Lecture Date: February 13, 2018
The Yuh Prosthodontics Lecture
African Americans fought a war on two fronts in World War II: against fascism abroad and against white supremacy at home. No group battled both as directly, made better use of the opportunities the war created, or did more to lay the groundwork for the civil rights movement than the Tuskegee Airmen. These all-black fighter and bomber groups fought their way into the U.S. Army Air Forces, then battled Hitler’s Luftwaffe in the skies over Europe and Jim Crow’s forces at postings throughout the United States.

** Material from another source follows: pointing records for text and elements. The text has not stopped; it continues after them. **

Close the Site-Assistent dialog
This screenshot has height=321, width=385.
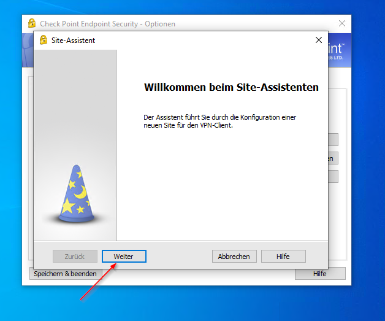(x=318, y=41)
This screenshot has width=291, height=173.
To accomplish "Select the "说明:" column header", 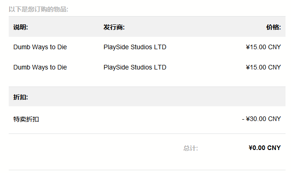I will click(21, 27).
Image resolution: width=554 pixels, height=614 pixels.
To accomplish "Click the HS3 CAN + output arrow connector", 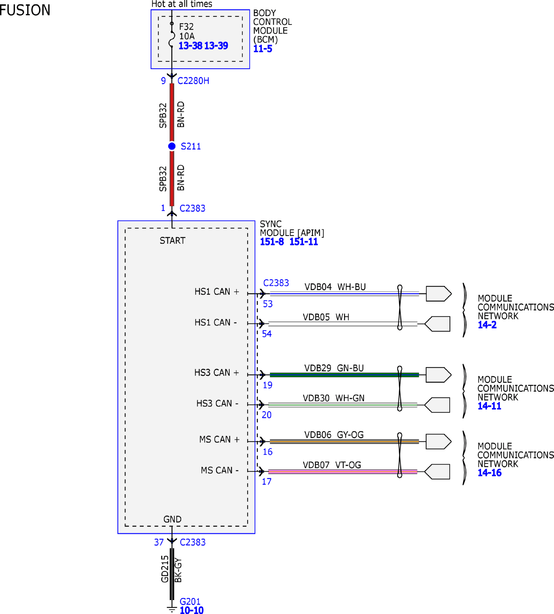I will coord(439,375).
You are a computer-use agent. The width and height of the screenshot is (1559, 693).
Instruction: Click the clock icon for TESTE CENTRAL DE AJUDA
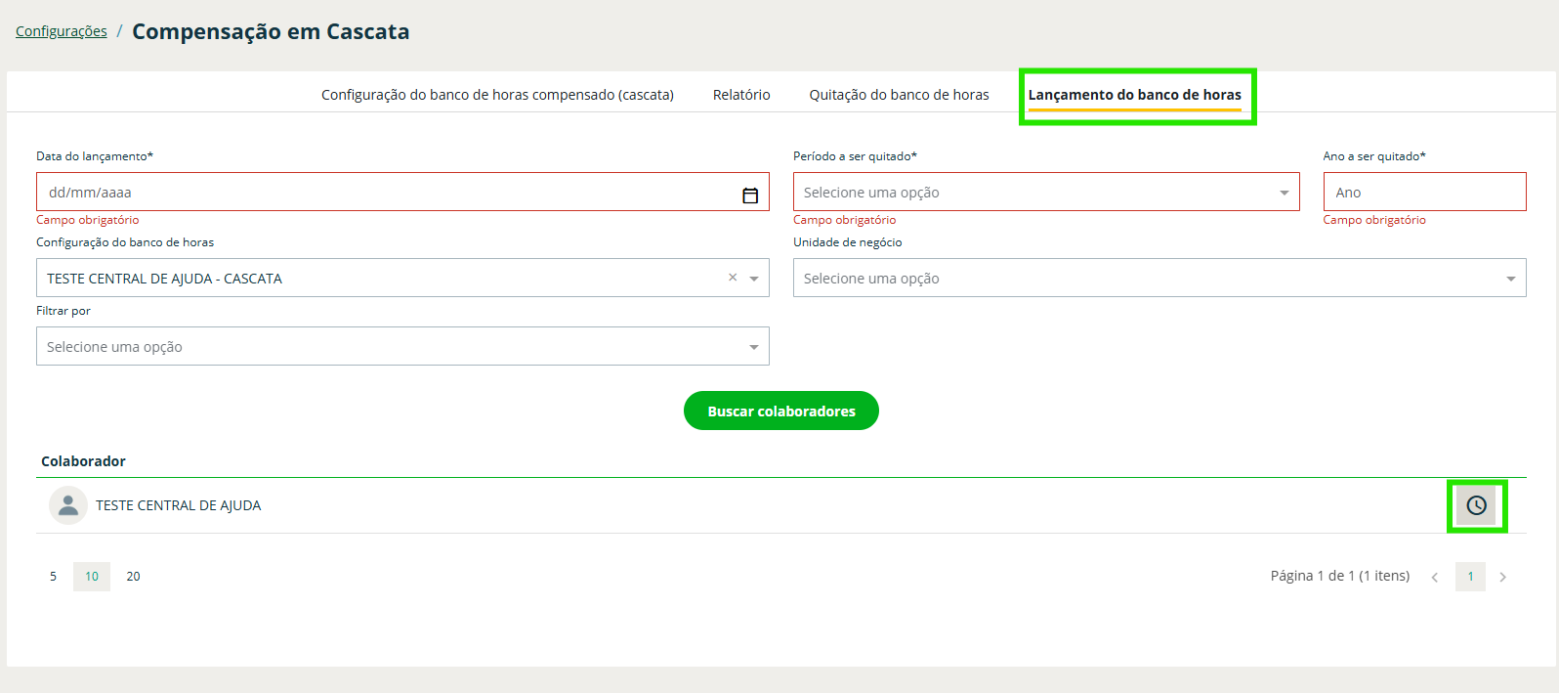coord(1476,505)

The speaker, Professor Todd Moye, traces this story from the long struggle to force the War Department to train pilots of color, through the Tuskegee Airmen’s campaign to win equal opportunities to serve their country in wartime, to the postwar efforts to desegregate the Air Force. He draws on the more than 800 oral history interviews a National Park Service project that he directed recorded with veterans of the historic Tuskegee Airmen experience. The interviews illustrate vividly how Tuskegee Airmen themselves made sense of the changes they lived through and helped bring about, and they allow the Airmen to explain the significance of this experience in their own words.
Speaker: J. Todd Moye
J. Todd Moye is a professor of history at the University of North Texas, the director of the UNT Oral History Program, and in 2017-18 the president of the Oral History Association. He is the author of several articles and books on the history of the modern African American freedom struggle. They include Freedom Flyers: The Tuskegee Airmen of World War II (published by Oxford University Press in 2010), a narrative history of the most significant civil rights struggle of the World War II era based on a collection of more than 800 oral histories; Let the People Decide: Black Freedom and White Resistance Organizing in Sunflower County, Mississippi, 1945-1986 (University of North Carolina Press, 2004), a community study of grassroots civil rights and pro-segregation movements in the Mississippi Delta; and Ella Baker: Community Organizer of the Civil Rights Movement (Rowman & Littlefield, 2013), an intellectual biography of one of the movement’s most important thinkers and strategists. He has also co-created several digital history projects, including Civil Rights in Black and Brown: Oral Histories of the Multiracial Civil Rights Struggles in Texas and The Crisis at Mansfield. A graduate of the University of North Carolina-Chapel Hill and the University of Texas-Austin, Moye directed the National Park Service’s Tuskegee Airmen Oral History Project from 2000 to 2005. He lives in Fort Worth, Texas, with his wife and two sons.